- [What you have to do]: Transcribe the stretch of the entries below from their start through the line that contains "at that location.", omitting the pictures.

Segment Start: Records supplied

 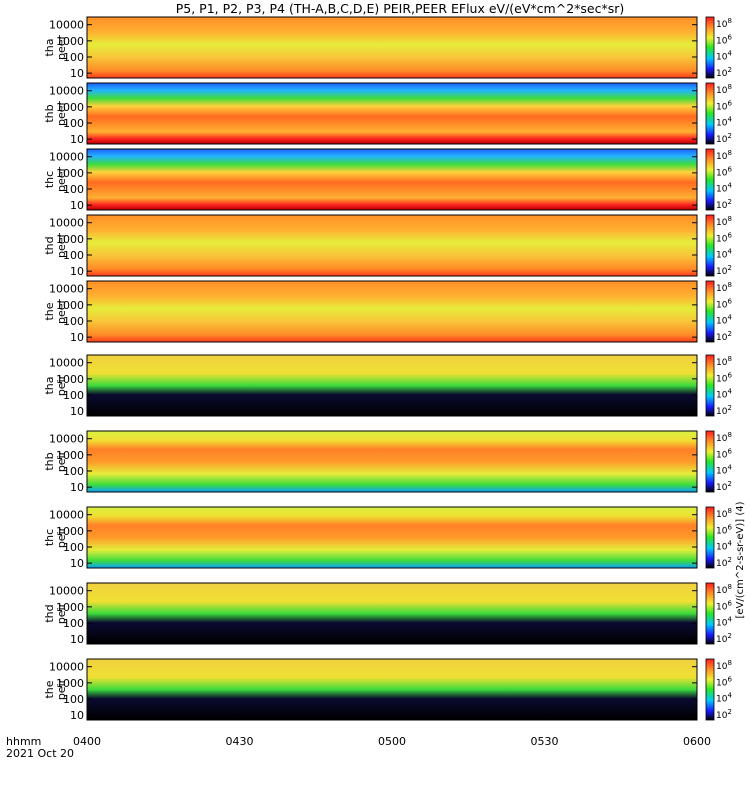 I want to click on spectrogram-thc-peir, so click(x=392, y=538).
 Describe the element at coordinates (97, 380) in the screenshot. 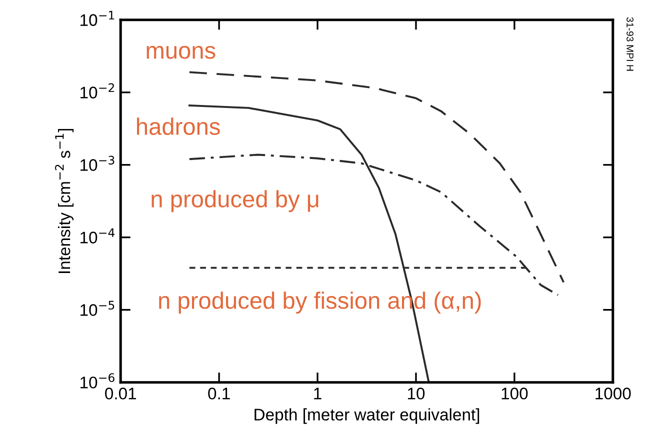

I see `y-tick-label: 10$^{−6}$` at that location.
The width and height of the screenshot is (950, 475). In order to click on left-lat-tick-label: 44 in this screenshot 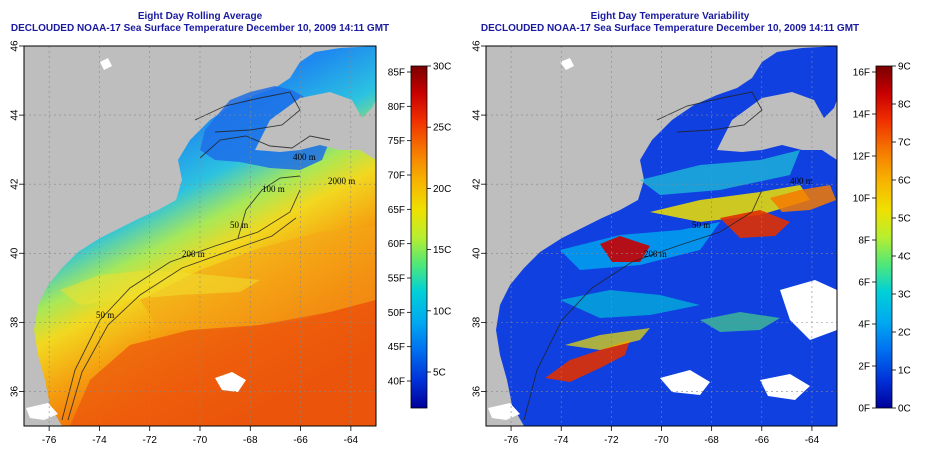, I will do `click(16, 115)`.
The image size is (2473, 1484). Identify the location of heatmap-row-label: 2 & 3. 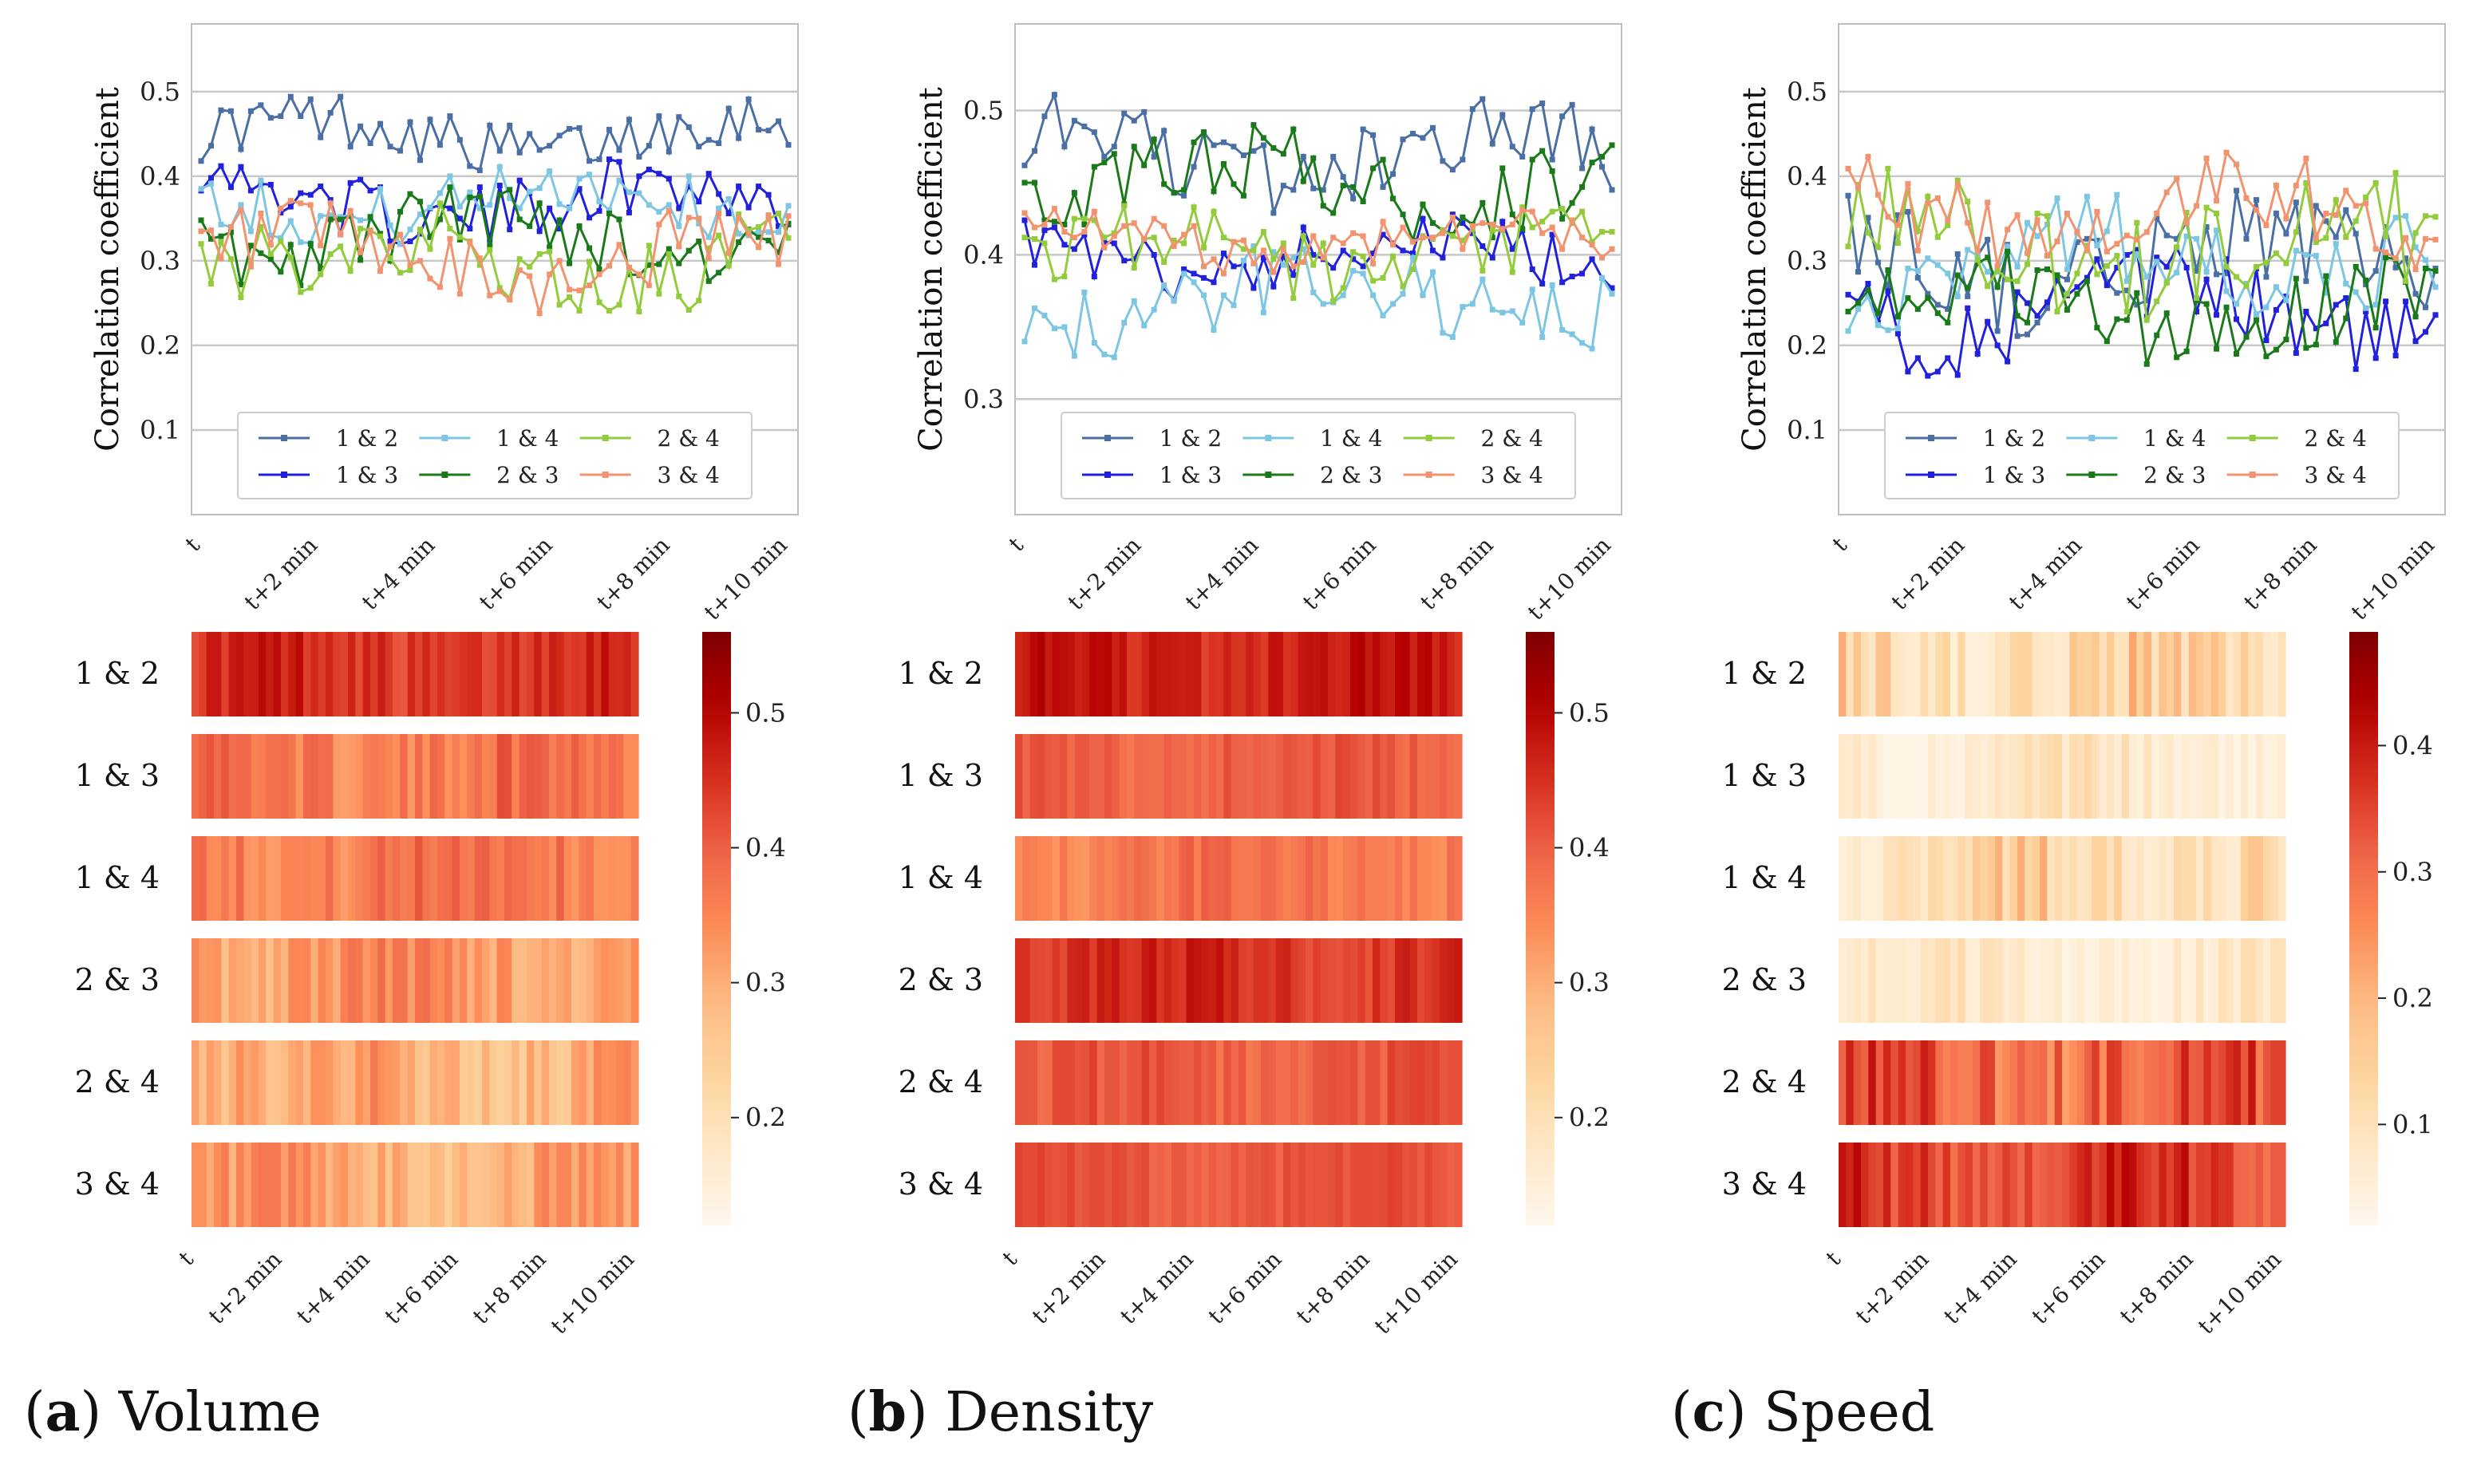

Segment End: Records supplied

- [Answer below]:
  I want to click on spectrogram-thc-peir, so click(x=392, y=538).
 Describe the element at coordinates (97, 380) in the screenshot. 

I see `y-tick-label: 10$^{−6}$` at that location.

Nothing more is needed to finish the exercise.